The fact that the defense force did not give permission to land, does not detract that they were instructed to allow the landings. 
There is a difference, I think that the reply to the media was a half sentence, the half which said they did not give the permission. The president has the final word here, and will trump any so called written laws/requirements..

----------


## IanF

What is sad to me about this whole saga is that the government/ANC will never release the whole story. They don't seem to care.
It is sad that the ANC is dragging us into being just another African basket case.

----------


## Citizen X

> What is sad to me about this whole saga is that the government/ANC will never release the whole story. They don't seem to care.


South Africa is watching!!!

The more I think about this, the more angry I become as an ordinary South African!

1. Even if there were Ministers from India on that plane, they were not here on official business i.e. diplomatic relations or discussions between South Africa and India, these Ministers were here to attend a private wedding of friends. These friends i.e. those who actually got married and their parents and uncles are ordinary South Africans like you and I; SA can’t roll out the red carpet and blue light brigade for ministers coming to attend a private function of a South African citizen! Who is this South African citizen that she needs such special treatment so as to infringe upon my and your safety and security by using a National Key point , a military airbase to accommodate her friends and family! 

2. Not everyone on that plane were ministers, they were non- nationals being treated as if they were visiting presidents from another country!

3. *All things been equal is the Government going to allow them to fly back from Waterkloof in the same way that they arrived?* I’m sincerely hoping not! They can stand in the queue and go through customs like all other people!

----------

Dave A (02-May-13)

----------


## Chrisjan B

The blue light brigade can escort the "guests" to OR Thambo then and see they safely got onboard....

- - - - - - -

• **Action item A**:
Answer these about the forum thread about the Waterkloof landing:
(i) According to IanF, what will the government/ANC never release?
(ii) Why, according to Citizen X, were the Ministers from India in South Africa?
(iii) To where does Chrisjan B suggest the blue light brigade escort the "guests"?
• **Action item B**: Return the passage from the forum thread about the Waterkloof landing, starting at "1. Even if there" and ending at "friends and family!".
• **Action item C**: Carry the forum thread about the Waterkloof landing further from its last post.
The lines that come after this point are separate material and have nothing to do with the forum thread about the Waterkloof landing.

• **Entries shown**:
- - - - - - -

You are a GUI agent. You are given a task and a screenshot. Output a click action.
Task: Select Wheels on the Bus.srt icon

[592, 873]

- - - - - - -

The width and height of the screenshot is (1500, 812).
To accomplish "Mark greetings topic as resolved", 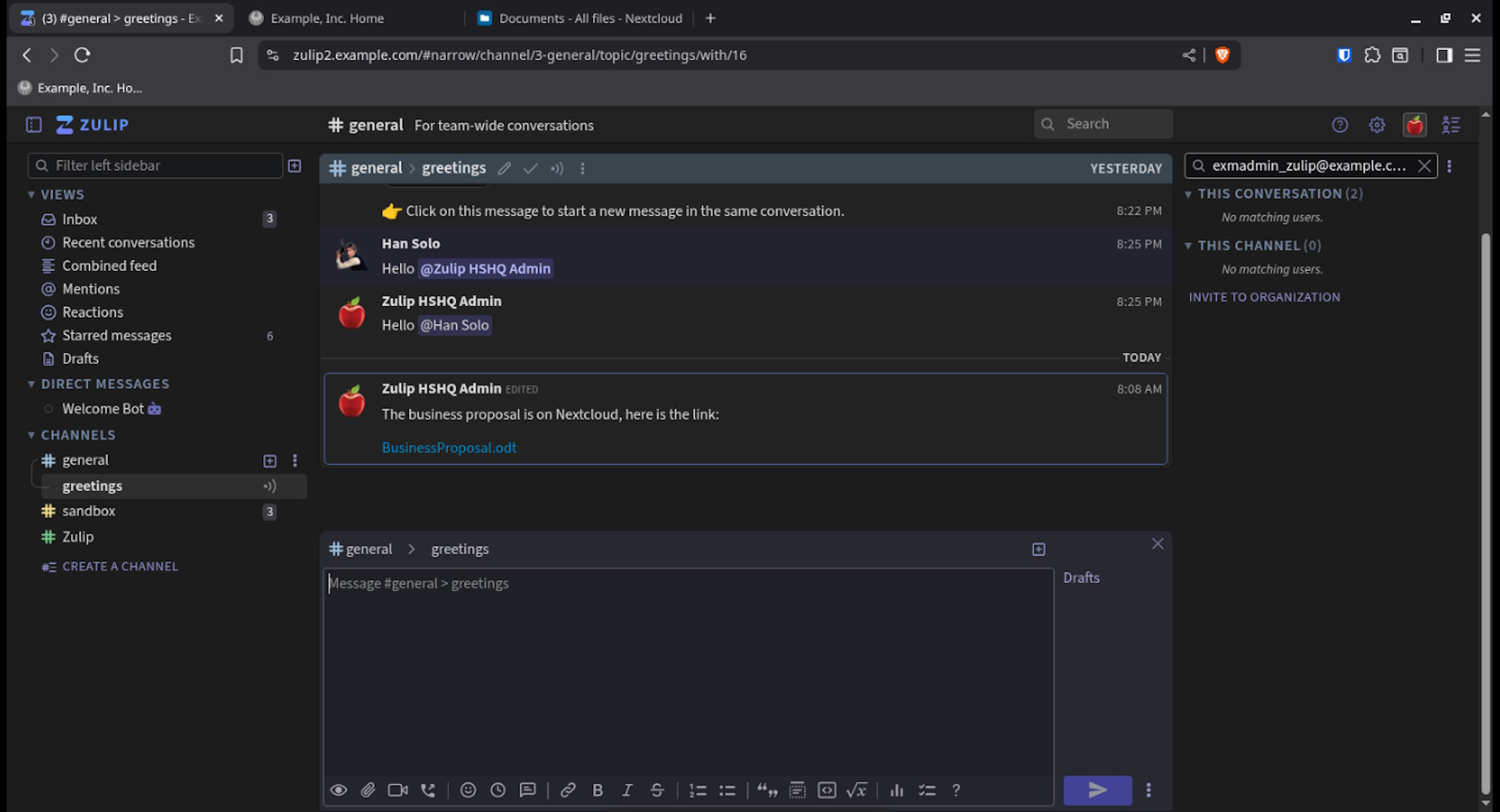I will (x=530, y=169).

- - - - - - -

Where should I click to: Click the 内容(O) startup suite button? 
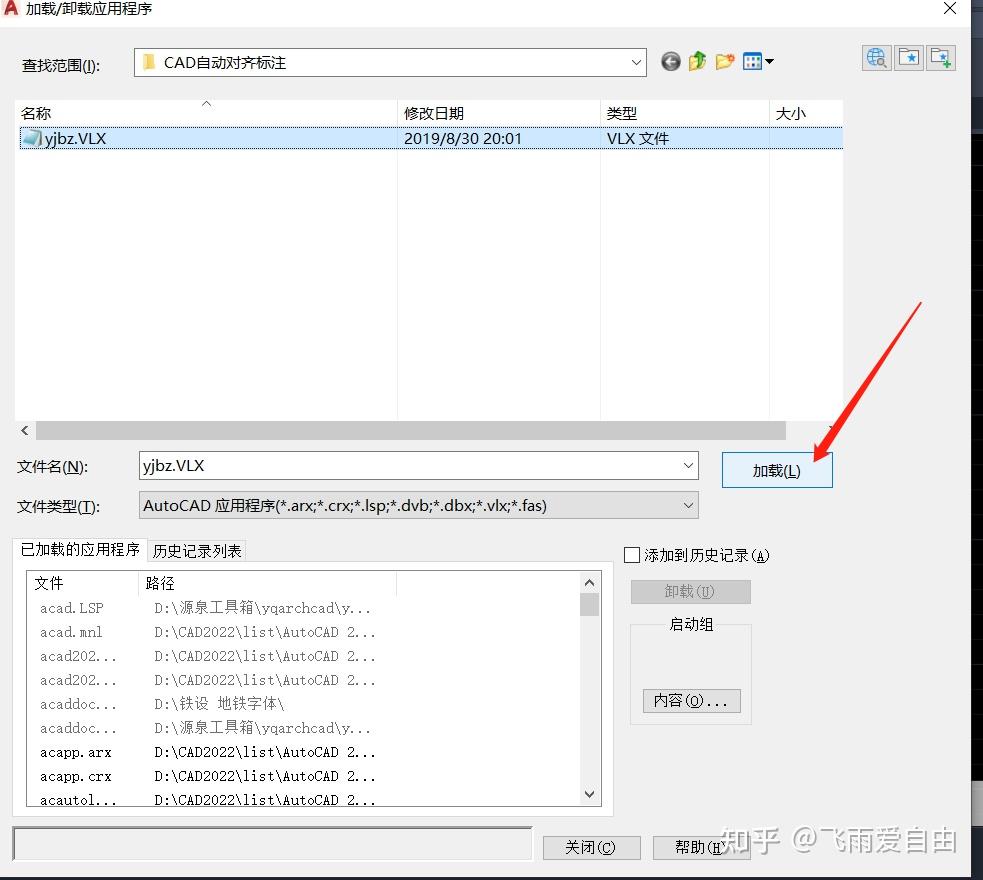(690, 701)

- - - - - - -

• **Task output A**:
(i) The whole story.
(ii) To attend a private wedding of friends.
(iii) To OR Thambo.

• **Task output B**:
1. Even if there were Ministers from India on that plane, they were not here on official business i.e. diplomatic relations or discussions between South Africa and India, these Ministers were here to attend a private wedding of friends. These friends i.e. those who actually got married and their parents and uncles are ordinary South Africans like you and I; SA can’t roll out the red carpet and blue light brigade for ministers coming to attend a private function of a South African citizen! Who is this South African citizen that she needs such special treatment so as to infringe upon my and your safety and security by using a National Key point , a military airbase to accommodate her friends and family!

• **Task output C**:
Sent from my ASUS Transformer Pad TF300TG using Tapatalk 4 Beta

----------


## Blurock

So if Lesotho gets the silly idea to attack us, all they have to do is fly their troops to Waterkloof? It is close enough to the Union Buildings... :Stupid:

----------


## Dave A

One of the problems we seem to face is a difference of opinion over what a "generally corrupt relationship" might be.
Or whether having a generally corrupt relationship is even a problem.

I see that despite all the planning that must have gone into this, some things were missed - SARS wants to know why there weren't any customs officials present.
Just an accidental oversight, I'm sure  :Whistling:

----------


## Blurock

> One of the problems we seem to face is a difference of opinion over what a "generally corrupt relationship" might be.
> Or whether having a generally corrupt relationship is even a problem.
> 
> I see that despite all the planning that must have gone into this, some things were missed - SARS wants to know why there weren't any customs officials present.
> Just an accidental oversight, I'm sure


The reality that the current government is totally incompetent and not fit to run the country. Maybe its just the management or lack thereof, but I see no better candidates within their ranks.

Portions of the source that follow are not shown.